A RIGHT-HANDED TYRANNOSAURUS REX?: LATERALITY IN TYRANNOSAURID DINOSAURS


LUCAS, Spencer, New Mexico Museum of Natural History and Science, 1801 Mountain Road N.W, Albuquerque, NM 87104

Lateralization is common in many tetrapods and is best known to us from “handedness” in humans. It reflects specialization of the cerebral hemispheres to undertake specific cognitive functions and to process input from the contralateral eyes. Paleopathologies provide circumstantial evidence of laterality in the skeleton of the Late Cretaceous Tyrannosaurus rex known as “Stan.” Stan has a number of healed wounds, likely inflicted by other tyrannosaurids, almost all (except a few dentalites) unilateral, on the left side of its skeleton.
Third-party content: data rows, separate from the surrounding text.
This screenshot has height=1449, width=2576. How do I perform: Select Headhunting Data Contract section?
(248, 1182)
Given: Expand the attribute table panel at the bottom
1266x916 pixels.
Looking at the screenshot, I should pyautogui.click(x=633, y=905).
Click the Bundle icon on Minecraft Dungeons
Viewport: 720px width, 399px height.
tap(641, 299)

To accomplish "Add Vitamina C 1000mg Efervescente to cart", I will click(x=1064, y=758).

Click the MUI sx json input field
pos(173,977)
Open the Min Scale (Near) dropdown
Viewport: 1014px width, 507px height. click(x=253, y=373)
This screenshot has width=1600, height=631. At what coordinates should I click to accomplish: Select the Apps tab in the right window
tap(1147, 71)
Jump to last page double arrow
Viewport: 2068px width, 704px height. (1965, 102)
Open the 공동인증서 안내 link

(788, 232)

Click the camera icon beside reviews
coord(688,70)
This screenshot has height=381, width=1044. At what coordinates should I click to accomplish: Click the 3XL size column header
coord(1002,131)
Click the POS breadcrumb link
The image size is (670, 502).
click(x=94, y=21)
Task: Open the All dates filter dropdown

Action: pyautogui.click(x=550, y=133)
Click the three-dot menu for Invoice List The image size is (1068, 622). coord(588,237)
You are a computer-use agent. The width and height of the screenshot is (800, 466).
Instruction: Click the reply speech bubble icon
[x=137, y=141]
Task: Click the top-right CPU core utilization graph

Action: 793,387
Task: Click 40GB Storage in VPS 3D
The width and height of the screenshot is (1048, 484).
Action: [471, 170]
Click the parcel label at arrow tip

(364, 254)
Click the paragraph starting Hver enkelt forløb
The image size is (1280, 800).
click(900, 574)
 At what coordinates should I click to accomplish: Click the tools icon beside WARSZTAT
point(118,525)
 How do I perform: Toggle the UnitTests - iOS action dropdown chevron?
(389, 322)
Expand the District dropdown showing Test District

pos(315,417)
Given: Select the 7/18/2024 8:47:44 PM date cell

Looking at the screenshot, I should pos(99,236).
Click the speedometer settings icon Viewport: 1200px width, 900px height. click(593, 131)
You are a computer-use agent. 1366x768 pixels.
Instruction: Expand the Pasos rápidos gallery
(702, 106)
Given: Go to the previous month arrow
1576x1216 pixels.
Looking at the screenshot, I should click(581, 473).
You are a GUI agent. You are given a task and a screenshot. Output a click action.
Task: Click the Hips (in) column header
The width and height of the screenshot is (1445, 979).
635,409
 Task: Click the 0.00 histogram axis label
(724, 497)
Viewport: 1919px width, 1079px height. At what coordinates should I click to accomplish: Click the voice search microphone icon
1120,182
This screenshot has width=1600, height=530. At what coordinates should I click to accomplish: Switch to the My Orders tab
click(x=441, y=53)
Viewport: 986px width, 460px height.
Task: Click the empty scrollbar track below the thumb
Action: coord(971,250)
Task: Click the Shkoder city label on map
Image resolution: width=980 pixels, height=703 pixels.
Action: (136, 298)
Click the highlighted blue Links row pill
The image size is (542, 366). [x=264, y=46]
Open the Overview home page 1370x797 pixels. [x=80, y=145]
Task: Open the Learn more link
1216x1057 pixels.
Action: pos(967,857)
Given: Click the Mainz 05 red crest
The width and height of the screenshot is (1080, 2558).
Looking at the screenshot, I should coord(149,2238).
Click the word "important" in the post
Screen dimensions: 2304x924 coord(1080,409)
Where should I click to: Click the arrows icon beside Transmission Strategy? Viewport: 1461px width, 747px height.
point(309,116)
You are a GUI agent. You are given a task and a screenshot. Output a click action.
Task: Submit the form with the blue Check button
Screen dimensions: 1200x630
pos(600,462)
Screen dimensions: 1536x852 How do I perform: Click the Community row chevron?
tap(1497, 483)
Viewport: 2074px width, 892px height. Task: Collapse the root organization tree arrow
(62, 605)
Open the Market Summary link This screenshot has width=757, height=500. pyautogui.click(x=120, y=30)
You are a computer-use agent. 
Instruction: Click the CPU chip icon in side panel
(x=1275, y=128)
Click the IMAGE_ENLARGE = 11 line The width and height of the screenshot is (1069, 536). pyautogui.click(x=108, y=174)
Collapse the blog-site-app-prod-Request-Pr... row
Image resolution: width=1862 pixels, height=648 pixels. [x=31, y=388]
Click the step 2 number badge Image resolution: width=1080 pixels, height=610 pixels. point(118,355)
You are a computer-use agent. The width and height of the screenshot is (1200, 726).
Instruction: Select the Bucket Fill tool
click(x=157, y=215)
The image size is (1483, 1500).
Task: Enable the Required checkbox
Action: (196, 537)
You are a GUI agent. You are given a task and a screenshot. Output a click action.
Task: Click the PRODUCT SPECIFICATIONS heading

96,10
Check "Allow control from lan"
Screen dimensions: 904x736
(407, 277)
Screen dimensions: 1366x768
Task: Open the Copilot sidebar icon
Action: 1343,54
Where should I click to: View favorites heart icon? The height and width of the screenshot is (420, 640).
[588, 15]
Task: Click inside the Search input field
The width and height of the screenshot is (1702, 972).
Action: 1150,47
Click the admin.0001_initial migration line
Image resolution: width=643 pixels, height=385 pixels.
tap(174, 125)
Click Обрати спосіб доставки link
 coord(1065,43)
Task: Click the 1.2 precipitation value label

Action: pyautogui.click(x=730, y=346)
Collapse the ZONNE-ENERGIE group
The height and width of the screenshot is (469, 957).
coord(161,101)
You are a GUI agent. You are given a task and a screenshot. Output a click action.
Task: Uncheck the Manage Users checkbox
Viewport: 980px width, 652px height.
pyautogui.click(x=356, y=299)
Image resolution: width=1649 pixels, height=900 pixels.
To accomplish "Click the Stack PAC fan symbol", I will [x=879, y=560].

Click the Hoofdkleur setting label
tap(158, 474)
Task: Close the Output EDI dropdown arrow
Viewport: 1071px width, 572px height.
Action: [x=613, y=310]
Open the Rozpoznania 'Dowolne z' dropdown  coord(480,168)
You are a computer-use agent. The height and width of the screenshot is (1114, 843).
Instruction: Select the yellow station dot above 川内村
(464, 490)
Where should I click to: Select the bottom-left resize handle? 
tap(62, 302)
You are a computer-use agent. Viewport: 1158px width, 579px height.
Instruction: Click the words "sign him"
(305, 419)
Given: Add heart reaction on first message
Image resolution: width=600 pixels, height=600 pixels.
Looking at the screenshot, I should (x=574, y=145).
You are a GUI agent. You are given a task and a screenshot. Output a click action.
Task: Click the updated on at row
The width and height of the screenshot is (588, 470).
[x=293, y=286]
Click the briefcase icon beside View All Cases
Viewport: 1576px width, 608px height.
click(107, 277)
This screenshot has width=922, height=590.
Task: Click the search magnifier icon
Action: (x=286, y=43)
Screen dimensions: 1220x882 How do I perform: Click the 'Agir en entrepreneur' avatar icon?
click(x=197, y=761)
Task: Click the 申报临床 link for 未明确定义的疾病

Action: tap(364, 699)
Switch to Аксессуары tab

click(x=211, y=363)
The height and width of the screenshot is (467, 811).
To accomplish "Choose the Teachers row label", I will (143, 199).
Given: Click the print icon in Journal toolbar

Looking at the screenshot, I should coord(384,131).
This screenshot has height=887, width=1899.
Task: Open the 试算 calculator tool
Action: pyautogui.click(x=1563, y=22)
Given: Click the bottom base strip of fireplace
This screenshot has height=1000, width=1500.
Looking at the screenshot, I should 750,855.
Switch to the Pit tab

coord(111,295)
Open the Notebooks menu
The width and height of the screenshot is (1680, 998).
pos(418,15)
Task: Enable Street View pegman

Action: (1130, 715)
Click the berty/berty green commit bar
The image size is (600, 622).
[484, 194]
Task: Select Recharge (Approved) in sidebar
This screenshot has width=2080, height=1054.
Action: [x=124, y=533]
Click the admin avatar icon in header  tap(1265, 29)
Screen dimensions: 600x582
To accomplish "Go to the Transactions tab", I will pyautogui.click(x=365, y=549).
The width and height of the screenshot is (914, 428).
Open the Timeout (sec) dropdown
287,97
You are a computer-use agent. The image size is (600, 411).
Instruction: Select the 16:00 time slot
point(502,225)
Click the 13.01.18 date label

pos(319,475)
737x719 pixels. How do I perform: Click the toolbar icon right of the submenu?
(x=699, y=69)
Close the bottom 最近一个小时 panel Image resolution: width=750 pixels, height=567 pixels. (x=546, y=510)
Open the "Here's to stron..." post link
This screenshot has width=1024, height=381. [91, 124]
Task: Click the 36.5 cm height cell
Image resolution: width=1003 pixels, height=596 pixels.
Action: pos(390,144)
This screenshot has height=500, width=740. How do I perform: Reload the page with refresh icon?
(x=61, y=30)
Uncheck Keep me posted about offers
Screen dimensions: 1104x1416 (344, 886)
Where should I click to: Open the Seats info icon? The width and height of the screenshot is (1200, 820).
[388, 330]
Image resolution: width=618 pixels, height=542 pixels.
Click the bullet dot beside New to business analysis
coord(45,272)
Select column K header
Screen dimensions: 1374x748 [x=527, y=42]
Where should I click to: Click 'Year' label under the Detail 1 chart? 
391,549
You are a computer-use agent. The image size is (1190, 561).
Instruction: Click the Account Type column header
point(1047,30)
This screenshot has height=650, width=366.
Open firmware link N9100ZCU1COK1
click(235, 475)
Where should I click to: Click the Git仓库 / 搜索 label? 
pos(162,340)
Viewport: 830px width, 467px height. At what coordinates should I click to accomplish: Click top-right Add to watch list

These include numerous healed dentalites on the skull (supraocciptal crest, jugal), lower jaw (angular) and a broken and healed rib, as well as fused cervical vertebrae after a traumatic injury. These injuries were cumulative over several events and did not kill the tyrannosaur. The location of the injuries on the left side is circumstantial evidence of laterality because: (1) in agonistic encounters, the tyrannosaur would have likely turned its “weak” side toward the opponent, so that injuries would be inflicted on that side; and (2) given that the right hemisphere processes visuospatial input critical to rapid responses, as in escape and attack, the tyrannosaur placing the opponent on the left side can be expected (as is seen in some extant amphibians, reptiles and birds). These lines of reasoning support Stan as a “right handed” T. rex in which the weak side of the body was the left side. However, similar evidence for laterality in many other T. rex skeletons is not compelling because they do not display multiple trauma-related pathologies. For example, Sue has unilateral pathologies, but these are mostly due to disease and non-combat injury. Nevertheless, like Stan, Trix has multiple pathologies due to trauma, mostly healed dentalites concentrated on the left side of the skull and lower jaw. Whether or not other dinosaur skeletons show evidence of laterality should be sought in similar circumstantial evidence—unilateral, multiple healed injuries incurred during agonistic encounters. Laterality is adaptive and is found in many birds (the closest living relatives of theropod dinosaurs), so it is not surprising to find evidence of it in T. rex.